Where about on the extended not exact location but a generalized one would be great.


----------



## swbuckmaster (Sep 14, 2007)

O BS! :shock: Everyone that hunts the front knows there are no elk that bugle up their! 

if by chance you did find a retarded elk that does come to a bugle keep it a secret or you will have company!


----------



## triumph (Apr 16, 2009)

Nothing funner than calling in a bull.....


----------



## jahan (Sep 7, 2007)

or another hunter. :mrgreen:


----------



## bow hunter (Sep 11, 2007)

swbuckmaster said:


> O BS! :shock: Everyone that hunts the front knows there are no elk that bugle up their!
> 
> if by chance you did find a retarded elk that does come to a bugle keep it a secret or you will have company!
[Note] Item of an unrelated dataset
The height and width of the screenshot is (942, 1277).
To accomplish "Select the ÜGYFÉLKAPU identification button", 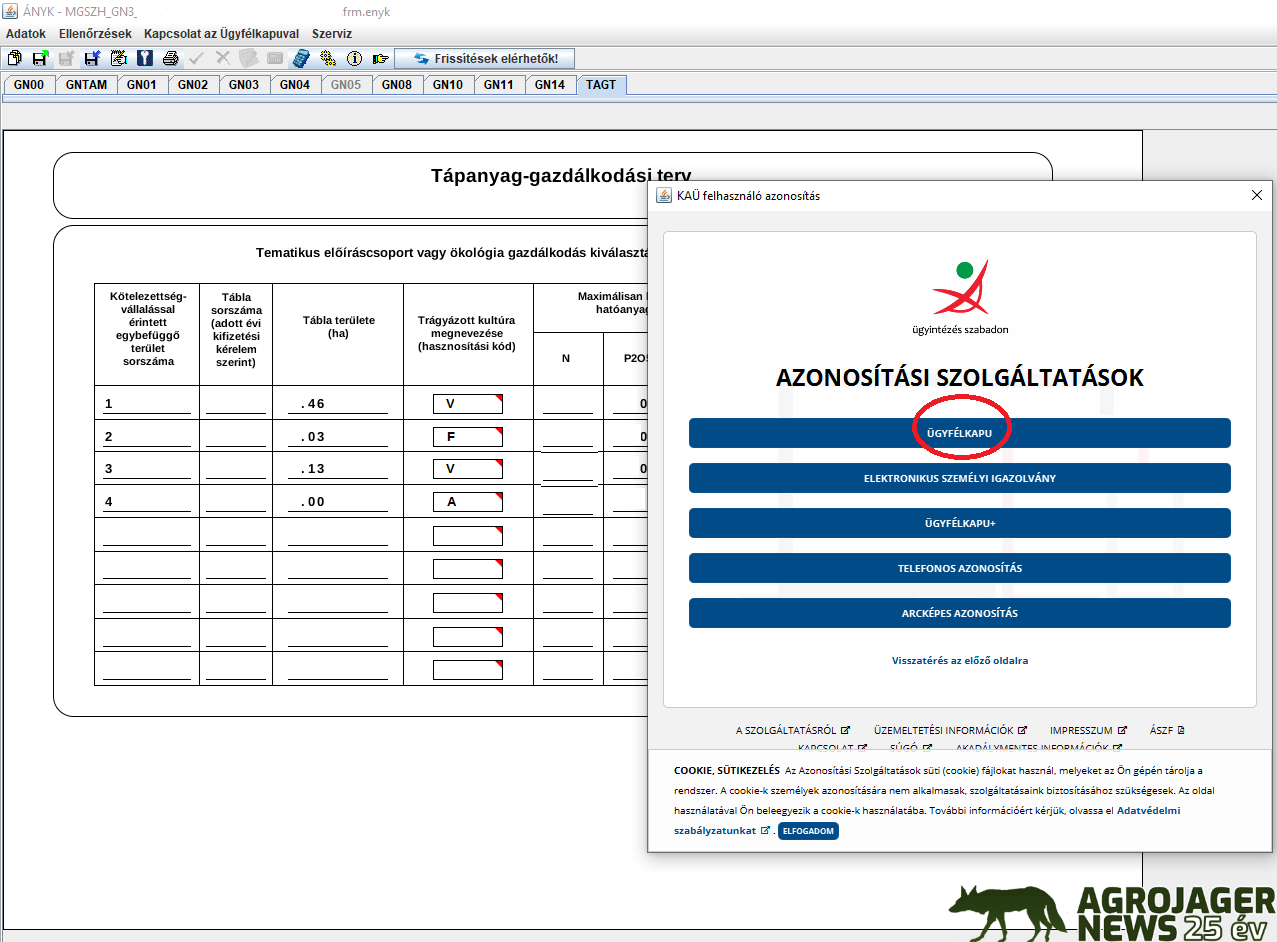I will coord(959,433).
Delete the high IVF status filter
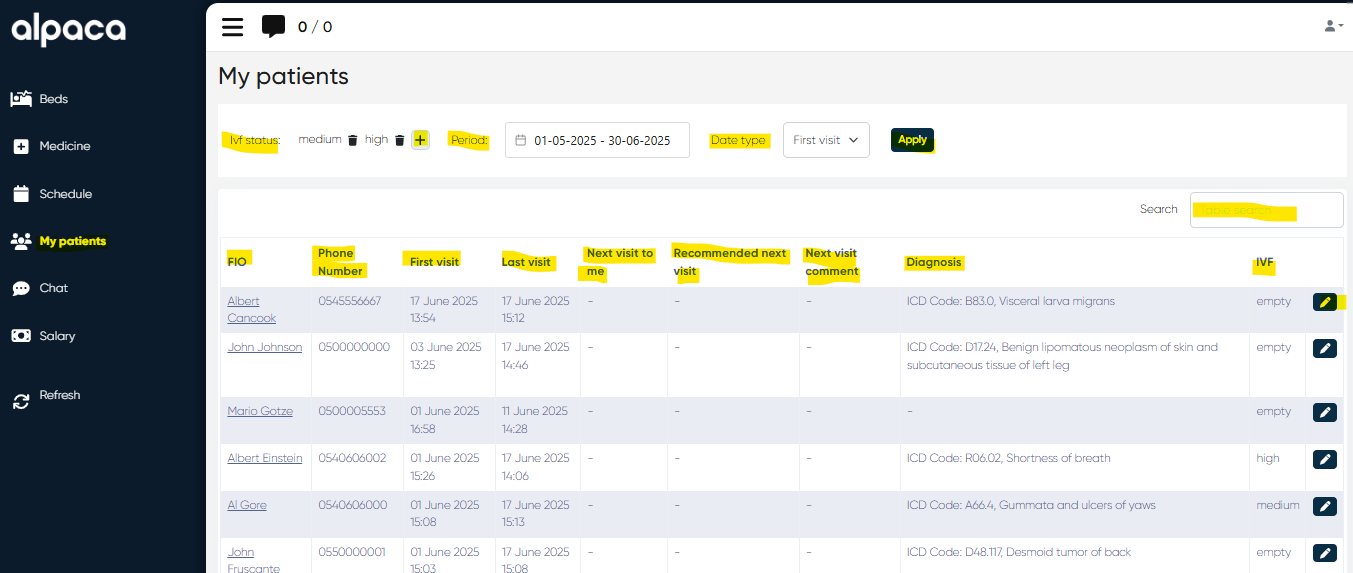 point(399,141)
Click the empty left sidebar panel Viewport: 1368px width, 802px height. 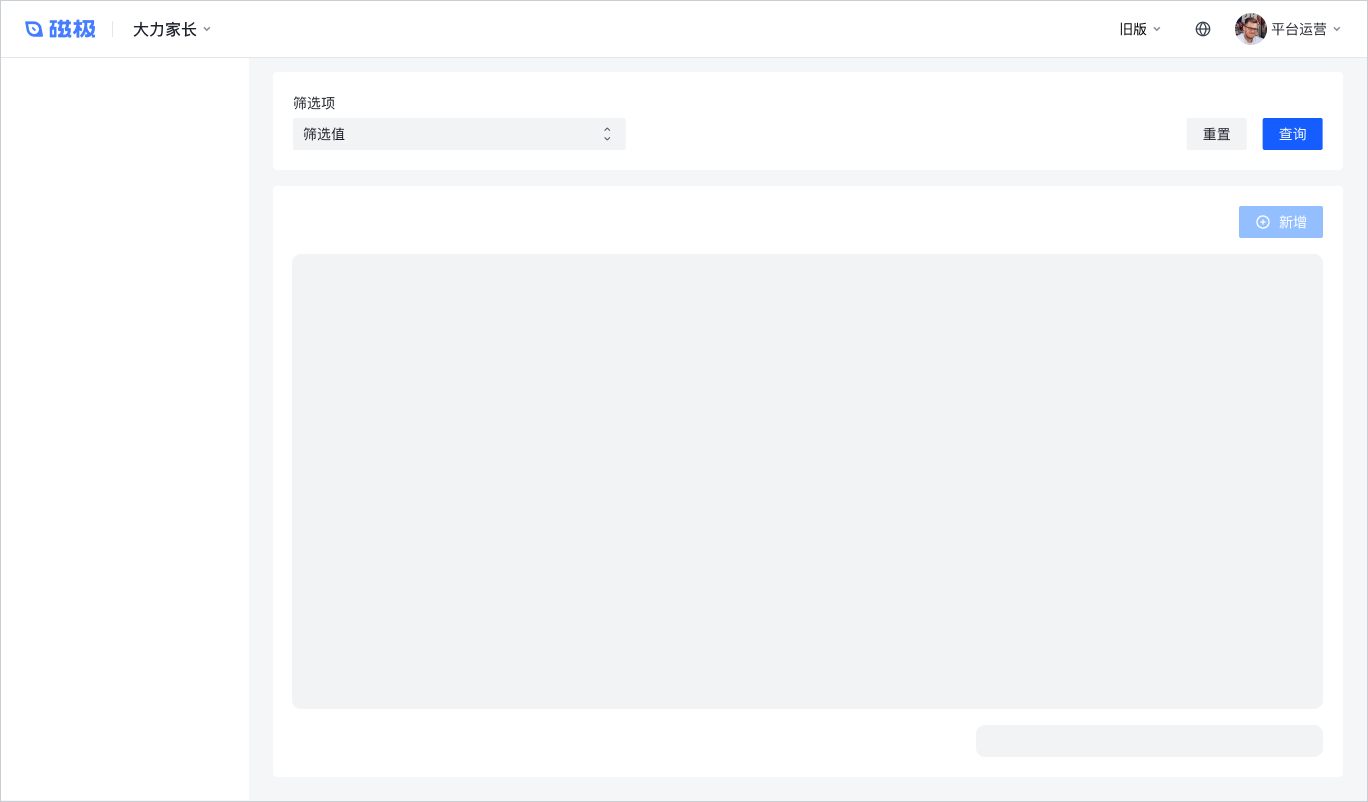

The funny thing is as we are cow calling this other hunter comes right up behind us and starts bugling and he was pretty bad, I figured our chances were toast at that time but low and behold they still came in even with him blowing on his bugle


----------



## ktowncamo (Aug 27, 2008)

bow hunter said:


> swbuckmaster said:
> 
> 
> > O BS! :shock: Everyone that hunts the front knows there are no elk that bugle up their!
> ...


I've been keeping calling to a minimum for that exact reason. Last thing I want/need is another hunter to come in close.

In other news...Friday on the front will be COLD if this weather continues.


----------



## Mtn. Runner (Oct 7, 2009)

thats cool for the first year ever i actually saw some nice bulls up their this year.


----------